▸ DATA SECTION
"""

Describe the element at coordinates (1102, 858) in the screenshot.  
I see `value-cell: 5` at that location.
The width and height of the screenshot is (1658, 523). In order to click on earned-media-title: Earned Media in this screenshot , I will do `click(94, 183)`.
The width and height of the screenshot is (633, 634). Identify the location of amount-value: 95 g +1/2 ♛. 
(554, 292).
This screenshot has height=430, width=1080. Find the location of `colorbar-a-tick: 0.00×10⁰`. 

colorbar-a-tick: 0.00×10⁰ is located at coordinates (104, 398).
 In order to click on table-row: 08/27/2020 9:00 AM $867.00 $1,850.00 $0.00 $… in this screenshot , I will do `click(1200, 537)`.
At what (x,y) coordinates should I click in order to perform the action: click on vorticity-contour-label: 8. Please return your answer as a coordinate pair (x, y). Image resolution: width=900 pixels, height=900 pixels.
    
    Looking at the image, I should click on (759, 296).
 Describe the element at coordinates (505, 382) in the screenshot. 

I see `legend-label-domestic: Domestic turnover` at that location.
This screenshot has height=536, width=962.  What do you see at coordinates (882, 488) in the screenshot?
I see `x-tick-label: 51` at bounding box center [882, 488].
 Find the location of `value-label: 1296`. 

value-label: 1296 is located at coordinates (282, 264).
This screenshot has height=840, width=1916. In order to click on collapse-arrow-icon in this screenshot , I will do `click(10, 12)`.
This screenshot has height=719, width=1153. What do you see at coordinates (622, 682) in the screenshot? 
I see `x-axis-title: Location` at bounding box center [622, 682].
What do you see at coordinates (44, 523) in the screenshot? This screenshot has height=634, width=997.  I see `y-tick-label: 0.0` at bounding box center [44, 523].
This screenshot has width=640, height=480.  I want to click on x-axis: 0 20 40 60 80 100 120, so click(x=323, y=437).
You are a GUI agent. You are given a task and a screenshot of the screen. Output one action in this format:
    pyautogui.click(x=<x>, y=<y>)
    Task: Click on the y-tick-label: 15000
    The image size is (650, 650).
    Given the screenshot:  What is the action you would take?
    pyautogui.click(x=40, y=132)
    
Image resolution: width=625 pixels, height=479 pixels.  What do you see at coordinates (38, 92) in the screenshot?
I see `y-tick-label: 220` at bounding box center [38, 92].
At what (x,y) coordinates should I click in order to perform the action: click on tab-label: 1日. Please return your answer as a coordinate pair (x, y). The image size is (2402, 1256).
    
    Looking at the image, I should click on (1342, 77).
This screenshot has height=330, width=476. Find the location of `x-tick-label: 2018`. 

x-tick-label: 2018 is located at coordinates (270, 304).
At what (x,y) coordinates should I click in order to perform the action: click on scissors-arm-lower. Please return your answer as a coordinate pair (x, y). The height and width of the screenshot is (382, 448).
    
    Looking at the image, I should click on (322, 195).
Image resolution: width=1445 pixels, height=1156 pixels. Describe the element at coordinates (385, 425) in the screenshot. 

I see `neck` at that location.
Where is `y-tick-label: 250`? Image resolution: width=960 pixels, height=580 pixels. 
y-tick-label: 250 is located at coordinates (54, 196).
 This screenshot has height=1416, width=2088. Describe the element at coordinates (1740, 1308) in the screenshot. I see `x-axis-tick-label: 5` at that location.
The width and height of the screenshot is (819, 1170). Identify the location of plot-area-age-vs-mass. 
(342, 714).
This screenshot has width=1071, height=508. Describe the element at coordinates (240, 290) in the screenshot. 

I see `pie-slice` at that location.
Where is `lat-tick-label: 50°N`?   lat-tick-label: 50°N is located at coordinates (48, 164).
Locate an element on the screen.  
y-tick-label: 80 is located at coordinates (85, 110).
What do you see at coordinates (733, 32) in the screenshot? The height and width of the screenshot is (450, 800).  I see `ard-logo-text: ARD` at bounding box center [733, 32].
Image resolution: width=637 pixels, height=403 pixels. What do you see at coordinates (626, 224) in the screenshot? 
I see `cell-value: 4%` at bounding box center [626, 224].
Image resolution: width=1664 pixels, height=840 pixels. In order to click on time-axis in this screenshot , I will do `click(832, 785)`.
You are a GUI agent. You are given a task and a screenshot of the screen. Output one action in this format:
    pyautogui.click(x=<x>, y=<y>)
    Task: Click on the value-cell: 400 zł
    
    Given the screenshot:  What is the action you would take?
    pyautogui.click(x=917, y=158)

"""

▸ WHAT IS EXPECTED
Please reproduce the lines from the one with "Image resolution: width=1445" to the one with "coordinates (48, 164).", changing "Identify the location of" to "Locate" and keeping everything else the same.

▸ SOLUTION
Image resolution: width=1445 pixels, height=1156 pixels. Describe the element at coordinates (385, 425) in the screenshot. 

I see `neck` at that location.
Where is `y-tick-label: 250`? Image resolution: width=960 pixels, height=580 pixels. 
y-tick-label: 250 is located at coordinates (54, 196).
 This screenshot has height=1416, width=2088. Describe the element at coordinates (1740, 1308) in the screenshot. I see `x-axis-tick-label: 5` at that location.
The width and height of the screenshot is (819, 1170). Locate plot-area-age-vs-mass. 
(342, 714).
This screenshot has width=1071, height=508. Describe the element at coordinates (240, 290) in the screenshot. 

I see `pie-slice` at that location.
Where is `lat-tick-label: 50°N`?   lat-tick-label: 50°N is located at coordinates (48, 164).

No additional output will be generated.